1. The early warning method based on video monitoring is characterized by comprising the following steps of:

receiving audio data of a camera in a monitoring site;

extracting the characteristics of the audio data, and judging whether a case occurs according to the characteristics, wherein when the environmental background noise in the audio data is smaller than a preset threshold value, the voice data is identified from the audio data, and the signal to noise ratio of the audio data containing the voice data is determined;

judging whether the character information contains preset keywords or not;

when the text information contains the preset keywords, judging that a case occurs;

2. The video surveillance-based early warning method as claimed in claim 1, wherein the step of extracting the features of the audio data and determining whether there is a case according to the features comprises:

determining a noise power of the audio data;

3. The video surveillance-based warning method of claim 1, wherein the step of determining the direction of the audio data from which sound originates when a case occurs further comprises:

and adjusting the shooting parameters of the camera on the monitoring site, wherein the definition of the adjusted shooting parameters is higher than that of the shooting parameters before adjustment.
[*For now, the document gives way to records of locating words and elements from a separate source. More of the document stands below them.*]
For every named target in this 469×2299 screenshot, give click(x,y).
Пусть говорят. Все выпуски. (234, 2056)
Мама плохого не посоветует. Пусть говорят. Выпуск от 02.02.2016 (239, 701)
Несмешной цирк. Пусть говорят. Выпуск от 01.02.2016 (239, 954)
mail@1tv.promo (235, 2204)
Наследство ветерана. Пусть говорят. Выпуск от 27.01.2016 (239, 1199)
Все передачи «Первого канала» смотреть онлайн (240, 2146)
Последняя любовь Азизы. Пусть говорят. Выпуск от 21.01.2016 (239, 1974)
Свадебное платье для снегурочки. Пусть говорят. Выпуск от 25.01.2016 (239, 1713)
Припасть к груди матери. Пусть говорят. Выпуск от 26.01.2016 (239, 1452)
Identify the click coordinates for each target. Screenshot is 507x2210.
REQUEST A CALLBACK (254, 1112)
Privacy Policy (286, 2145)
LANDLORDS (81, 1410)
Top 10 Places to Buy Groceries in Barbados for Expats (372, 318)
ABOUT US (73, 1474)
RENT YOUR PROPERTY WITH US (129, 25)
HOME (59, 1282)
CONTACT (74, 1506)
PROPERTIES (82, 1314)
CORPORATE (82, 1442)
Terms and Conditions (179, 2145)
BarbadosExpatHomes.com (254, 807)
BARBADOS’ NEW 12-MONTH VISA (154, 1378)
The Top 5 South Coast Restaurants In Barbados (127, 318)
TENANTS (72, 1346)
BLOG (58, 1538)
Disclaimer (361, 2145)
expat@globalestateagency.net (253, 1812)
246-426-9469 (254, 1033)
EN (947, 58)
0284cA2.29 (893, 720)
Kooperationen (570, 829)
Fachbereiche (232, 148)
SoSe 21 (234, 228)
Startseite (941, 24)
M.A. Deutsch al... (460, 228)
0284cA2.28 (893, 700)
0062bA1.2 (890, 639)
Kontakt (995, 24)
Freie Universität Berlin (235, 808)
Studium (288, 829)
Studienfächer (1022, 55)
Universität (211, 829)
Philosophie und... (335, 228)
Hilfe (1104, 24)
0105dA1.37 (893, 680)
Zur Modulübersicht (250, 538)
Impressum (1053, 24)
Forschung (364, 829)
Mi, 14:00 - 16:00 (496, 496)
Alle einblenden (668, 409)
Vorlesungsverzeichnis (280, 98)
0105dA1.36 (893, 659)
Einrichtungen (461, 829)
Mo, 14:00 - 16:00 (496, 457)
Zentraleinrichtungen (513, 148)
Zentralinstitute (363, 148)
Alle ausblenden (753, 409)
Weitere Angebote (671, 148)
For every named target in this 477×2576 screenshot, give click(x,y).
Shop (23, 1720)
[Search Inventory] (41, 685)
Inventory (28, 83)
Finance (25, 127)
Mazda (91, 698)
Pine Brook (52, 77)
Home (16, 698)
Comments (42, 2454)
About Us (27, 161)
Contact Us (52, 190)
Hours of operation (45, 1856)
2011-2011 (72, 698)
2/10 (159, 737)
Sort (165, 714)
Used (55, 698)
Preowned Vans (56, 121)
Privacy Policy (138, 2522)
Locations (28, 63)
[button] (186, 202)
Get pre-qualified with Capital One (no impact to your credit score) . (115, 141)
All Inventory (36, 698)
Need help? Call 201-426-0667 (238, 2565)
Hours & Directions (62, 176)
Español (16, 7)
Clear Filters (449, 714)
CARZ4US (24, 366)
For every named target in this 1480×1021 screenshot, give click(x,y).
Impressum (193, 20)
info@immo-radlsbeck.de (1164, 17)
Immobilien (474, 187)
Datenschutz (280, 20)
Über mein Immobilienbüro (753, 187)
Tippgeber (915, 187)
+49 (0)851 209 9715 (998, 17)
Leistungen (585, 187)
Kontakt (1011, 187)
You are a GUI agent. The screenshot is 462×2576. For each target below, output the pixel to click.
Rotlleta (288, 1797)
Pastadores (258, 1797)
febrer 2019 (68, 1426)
4. The video surveillance-based early warning method according to claim 3, wherein the step of adjusting the shooting parameters of the camera at the surveillance site, the definition of the adjusted shooting parameters being higher than the definition of the shooting parameters before the adjustment further comprises:

5. The video surveillance-based early warning method of claim 4, wherein the sending a message to the neighboring surveillance camera according to the network identifier to notify the neighboring surveillance camera to adjust the shooting parameters, wherein the step of adjusting the shooting parameters to have a higher definition than the shooting parameters before the adjustment further comprises:

6. The video surveillance-based warning method according to any one of claims 1 to 5, wherein the step of aiming a camera of the surveillance site at the sound source direction to shoot a video of the sound source direction and generating warning information comprises:

acquiring image data of the monitoring field camera;

judging whether the face features are matched with preset face features or not;

7. The early warning device based on video monitoring is characterized by comprising the following components:

the receiving module is used for receiving audio data of a camera on a monitoring site;

the characteristic processing module is used for extracting the characteristics of the audio data and judging whether a case occurs according to the characteristics, wherein when the environmental background noise in the audio data is smaller than a preset threshold value, the voice data is identified from the audio data, and the signal-to-noise ratio of the audio data containing the voice data is determined; when the signal-to-noise ratio of the audio data exceeds a preset signal-to-noise ratio threshold value, converting the audio data into character information; judging whether the character information contains preset keywords or not; when the text information contains the preset keywords, judging that a case occurs;

8. An early warning device based on video monitoring, characterized in that the early warning device based on video monitoring comprises: a memory, a processor, a camera and a video surveillance based warning processing program stored on the memory and executable on the processor, the video surveillance based warning processing program when executed by the processor implementing the steps of the video surveillance based warning method as claimed in any one of claims 1 to 6.

9. A computer-readable storage medium, wherein the computer-readable storage medium stores thereon a video surveillance-based warning processing program, and the video surveillance-based warning processing program, when executed by a processor, implements the steps of the video surveillance-based warning method according to any one of claims 1 to 6.